Reduced price sign in front of house

New home sales in 2007 fell to their lowest level in almost 13 years -- despite big price cuts by homebuilders, according to the Commerce Department. Bob Moon looks at whether there's reason to believe 2008 home sales will be different.

A reduced price sign sits in front of a house in Glendale, Calif. (David McNew/Getty Images)

More on The Economy, Housing - Real Estate

TEXT OF STORY

KAI RYSSDAL: If most consumers could get 10 percent off their next big purchase, maybe even 20 percent, it'd get them spending. Unless the item in question is a new home. Builders of new houses cut prices last month. Didn't do a lick of good. The Commerce Department reported today, sales fell to their lowest level in almost 13 years, capping a record drop for all of 2007. It's tempting to say this has to be the bottom of the housing market.

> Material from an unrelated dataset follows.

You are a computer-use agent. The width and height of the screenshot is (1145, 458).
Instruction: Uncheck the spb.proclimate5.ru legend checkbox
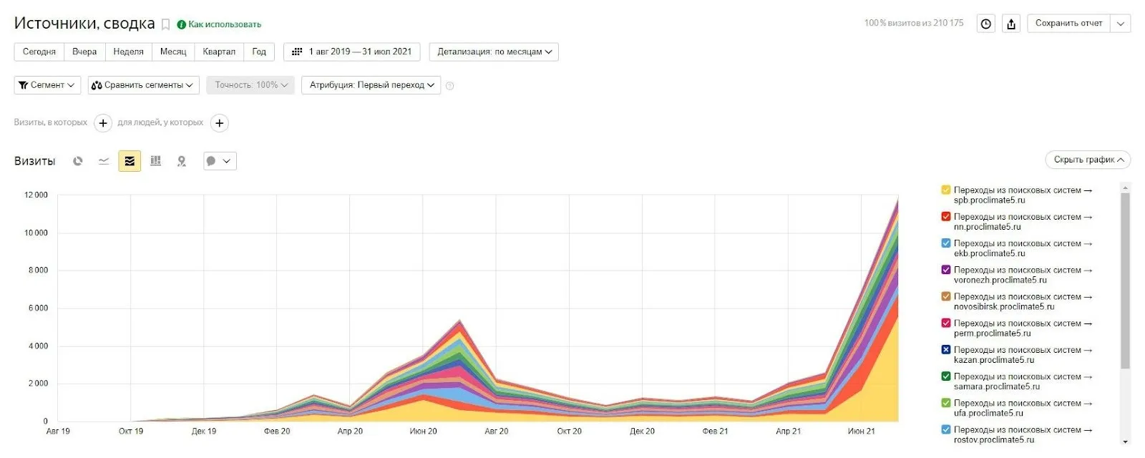[x=945, y=190]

We asked Marketplace's Bob Moon to find out whether there's any reason to believe 2008 home sales will be different.


BOB MOON: The sound of new home construction has given way to a different kind of cutting lately. Builders of new homes especially, have been making deep cuts in their prices.

EDWARD LEAMER: I would strongly urge them to cut the cutting, because it's only hurting your bottom line, not helping it.

Professor Edward Leamer keeps tabs on the housing market at UCLA's Andersen School of Management. He says it's obvious all the price cutting isn't working to lure badly needed customers.

LEAMER: It's having the opposite effect, because it's creating, on the part of buyers, a sense that there are more cuts to come. Rather than stimulating sales, those price cuts are actually reducing sales.

And as long as prospective buyers sense prices could keep falling, they'll be reluctant to commit to a costly mortgage, so says economist Ian Shepherdson at High Frequency Economics. He's convinced what home builders need to cut, even more aggressively, is their production, and until they do, even another cut in interest rates by the Fed this week might not help much.

IAN SHEPHERDSON: Everybody likes to borrow money to buy a cheap asset because they can make money on it, but nobody likes to buy a cheapening asset with borrowed money, and of course the banks are increasingly reluctant to lend.

It's all a vicious circle that Shepherdson has no reason to believe will end anytime soon.

SHEPHERDSON: My guess is that we could see sales dropping another 20 percent or so from here, and that would mean that from the peak they could have dropped by something like two-thirds, which would be an absolutely enormous decline.

He says it took three years to recover from the last housing-market recession of this size in the late 1970s and early 1980s. Unlike now, tight credit wasn't a problem back then, and he says that makes this downturn even tougher to turn around.

In Los Angeles, I'm Bob Moon for Marketplace.